■ What the exercise asks ■
Reproduce the listing word for word, starting at the line that contains "Shift graph down" and ending with the final line of the listing.

Click-target data:
□ □ □

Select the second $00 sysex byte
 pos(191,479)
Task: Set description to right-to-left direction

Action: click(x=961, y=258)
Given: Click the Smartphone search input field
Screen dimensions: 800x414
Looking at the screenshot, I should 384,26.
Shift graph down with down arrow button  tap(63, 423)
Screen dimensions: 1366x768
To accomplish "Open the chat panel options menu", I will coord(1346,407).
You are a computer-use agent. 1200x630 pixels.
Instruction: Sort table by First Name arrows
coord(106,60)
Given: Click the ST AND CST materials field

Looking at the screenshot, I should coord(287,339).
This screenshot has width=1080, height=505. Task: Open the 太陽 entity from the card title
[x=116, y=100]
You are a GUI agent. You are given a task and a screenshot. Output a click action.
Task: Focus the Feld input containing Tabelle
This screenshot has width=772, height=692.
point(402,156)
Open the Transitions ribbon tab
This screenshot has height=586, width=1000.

□ □ □

■ Output below ■
Shift graph down with down arrow button  tap(63, 423)
Screen dimensions: 1366x768
To accomplish "Open the chat panel options menu", I will coord(1346,407).
You are a computer-use agent. 1200x630 pixels.
Instruction: Sort table by First Name arrows
coord(106,60)
Given: Click the ST AND CST materials field

Looking at the screenshot, I should coord(287,339).
This screenshot has width=1080, height=505. Task: Open the 太陽 entity from the card title
[x=116, y=100]
You are a GUI agent. You are given a task and a screenshot. Output a click action.
Task: Focus the Feld input containing Tabelle
This screenshot has width=772, height=692.
point(402,156)
Open the Transitions ribbon tab
This screenshot has height=586, width=1000.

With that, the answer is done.